如何提取多尺度特征和建模远程通道间的语义依赖仍是表情识别网络面临的挑战.本文提出一种基于金字塔分割注意力的残差网络(Residual network based on pyramid split attention,PSA-ResNet)模型,该模型将ResNet50残差模块中的3×3卷积替换成金字塔分割注意力,以有效提取多尺度特征,增强跨通道语义信息的相关性.同时,为缩小同类表情之间的差异,扩大不同类表情之间的距离,在训练过程中引入了Softmax loss和Center loss联合损失函数优化模型参数.本文所提出的方法在Fer2013和CK+两个公开的数据集上进行仿真实验,分别取得了74.26%和98.35%的准确率,进一步证实了该方法相比前沿算法具有更好的表情识别效果.

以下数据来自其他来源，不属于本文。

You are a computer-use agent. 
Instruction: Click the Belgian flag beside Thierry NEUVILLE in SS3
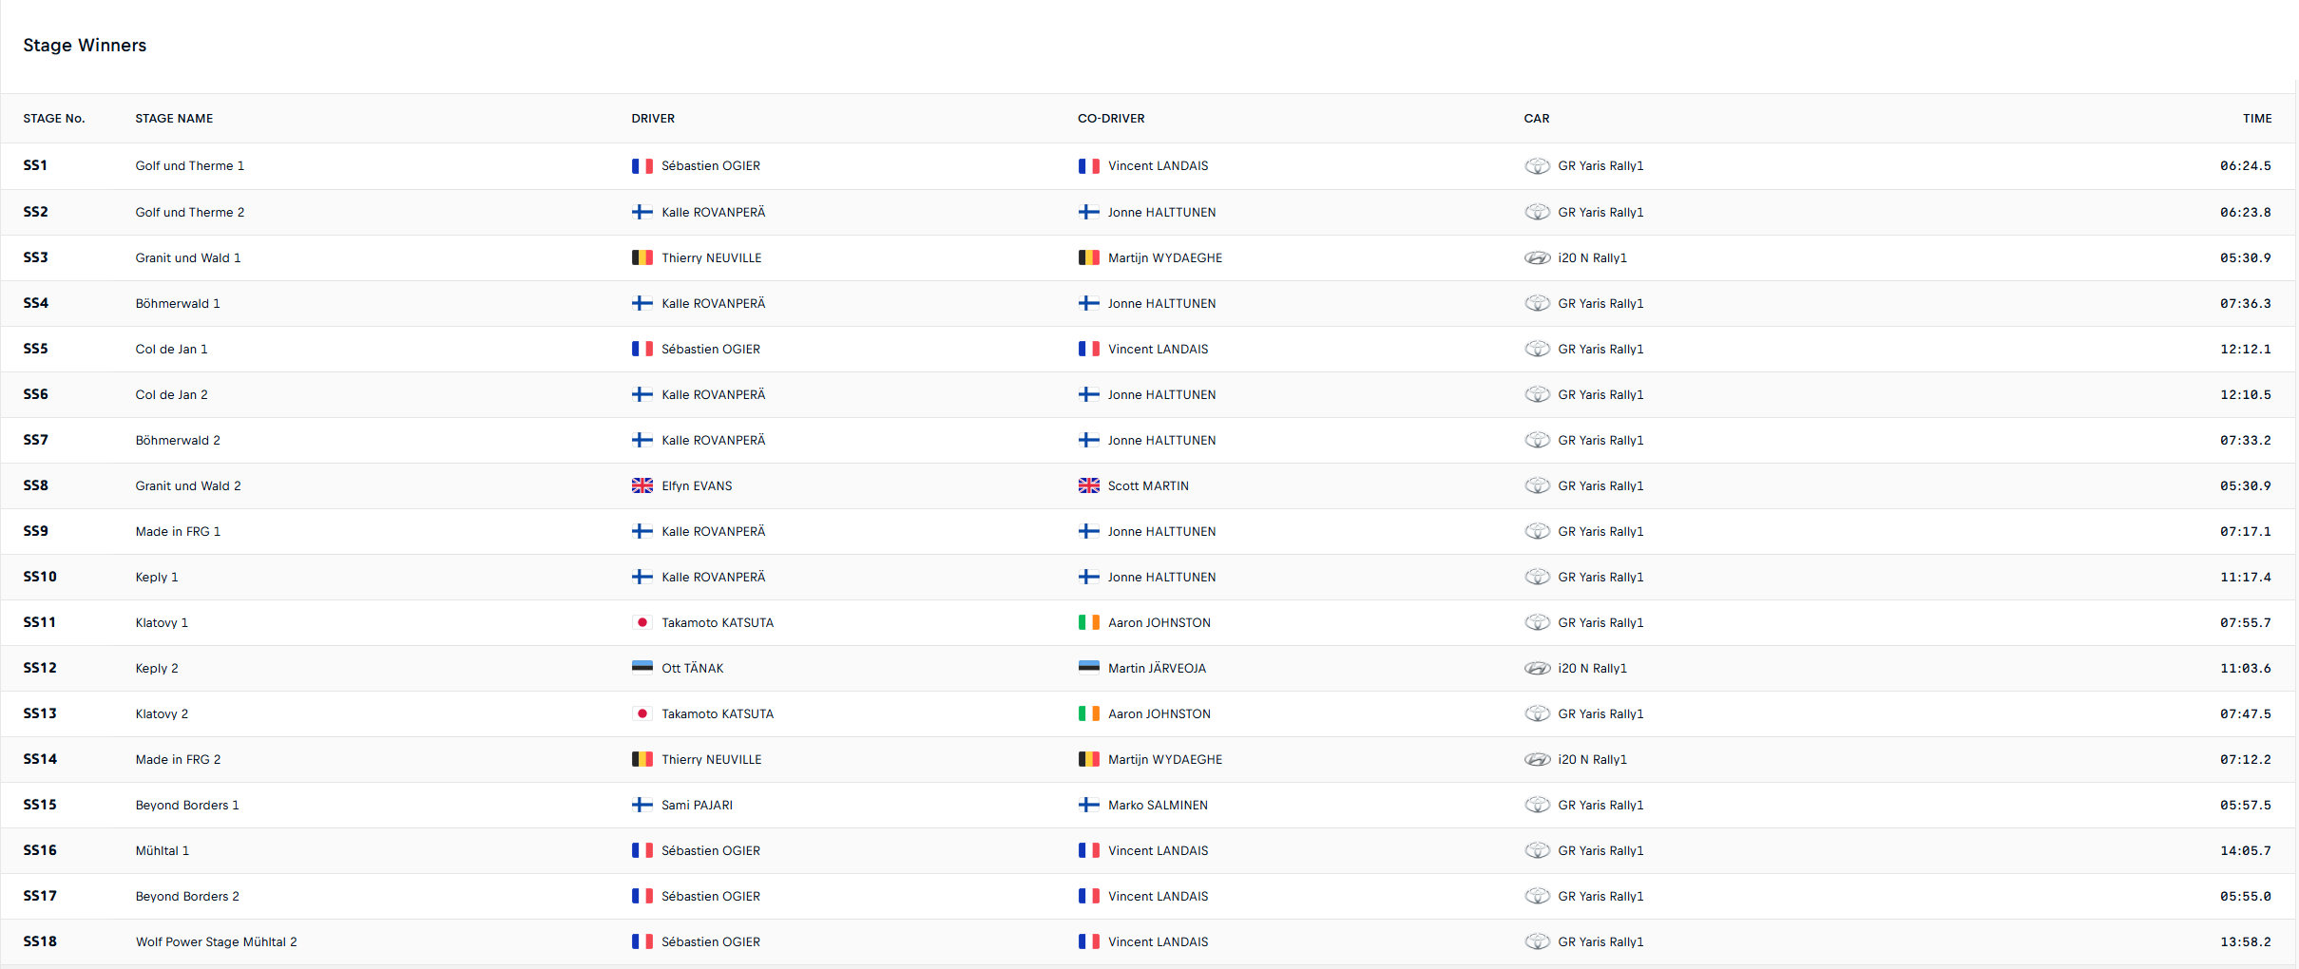pyautogui.click(x=642, y=258)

An Expression Recognition Model Based on Pyramid Split Attention and Joint Loss
How to extract multi-scale features and model semantic dependencies between remote channels remains a challenge for expression recognition networks.This paper proposes a residual network based on pyramid split attention(PSA-ResNet),which replaces the 3×3 convolution in the ResNet50 residual module with PSA to effectively extract multi-scale features and enhance the correlation of cross channel information.In order to reduce the differences between similar expressions and expand the distance between different types of expressions,a joint loss function optimization parameter of Softmax loss and Center loss is introduced during the training process.The proposed model is simulated on two publicly available datasets,Fer2013 and CK+,and achieves accuracies of 74.26% and 98.35%,respectively,further confirming that this method has better recognition results compared to cutting-edge algorithms.